Pope is in Toledo observing the tournament there and meeting with NCAA officials and Inverness representatives. Also visiting Inverness are the Honors general manager Ashton Harris, head professional Henrik Simonsen and course superintendent David Stone. They also will communicate with officials and make notes of their own.

“We’ll visit them, see how they’re doing it and get some ideas and bring them home and get ready,” Simonsen said Sunday. “We have a new club manager and I’m a new pro, and we haven’t been here for the really big tournaments. So we’re going to lean on the staff and members that have been here.

“This place knows how to do it.”

The Honors Course has been the site of the 1991 U.S. Amateur, the 1994 Curtis Cup and the 2005 U.S. Mid-Amateur, which are all USGA events. It also served as the host site for a memorable 1996 NCAA championship.

Arizona State won the 1996 team title and Stanford’s Tiger Woods earned medalist honors with a 72-hole total of 3-under-par 285. Woods was in the 60s every day until a final-round 80 that included a triple bogey on the par-four ninth.

The course has change a little since then. New tee boxes have stretched it to a maximum of 7,400 yards, and a few greens have been altered. Shrinking the green on No. 11 during the offseason is the most recent alteration made by original course architect Pete Dye. No others will be made between now and the NCAA championship.

“I love that place down there,” Dye said last summer on the 25th anniversary of The Honors Course. “When you’re talking about your kids, you never say one is better than another. But there’s nothing I’ve done better than that, and that’s for sure.”

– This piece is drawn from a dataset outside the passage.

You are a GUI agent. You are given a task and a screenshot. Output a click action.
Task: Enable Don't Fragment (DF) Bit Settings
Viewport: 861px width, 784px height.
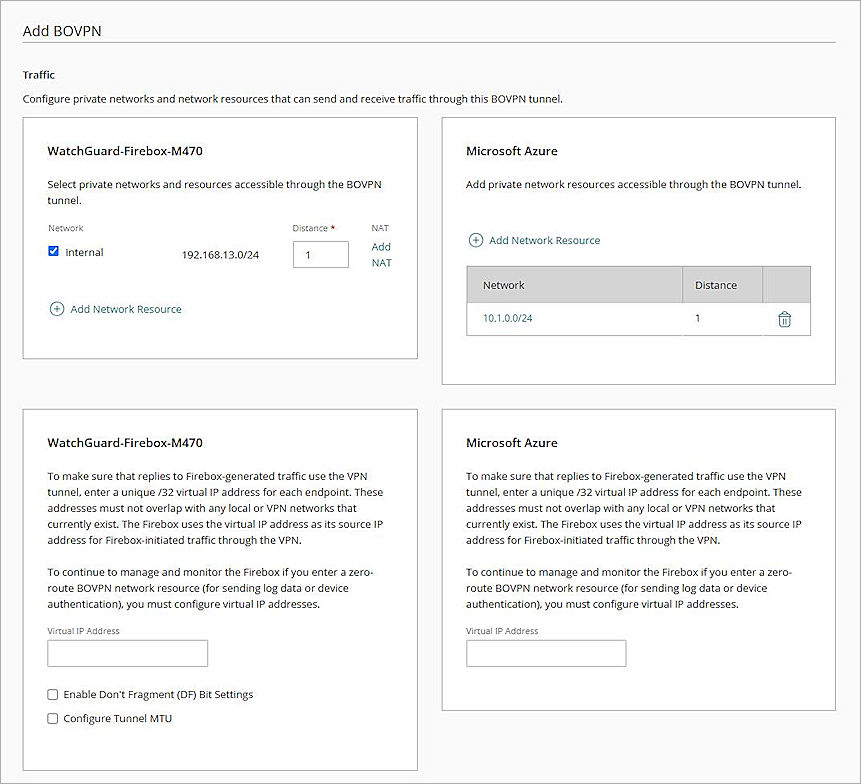tap(53, 694)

Pope, Simonsen and other tournament officials will begin dealing with logistics such as fundraising, hospitality, parking, merchandising and securing volunteers. Pope and UTC officials gained invaluable experience in 2008 when they hosted the NCAA East Regional at Council Fire Golf Club.

“I’ve got a checklist the size of a small media guide,” Pope said. “It’s not really a how-to. It’s mainly a list of things the NCAA wants done by certain times.

“It’s a monthly deal now, but when it gets closer it will be weekly.”

It’s 53 weeks until the first tee time.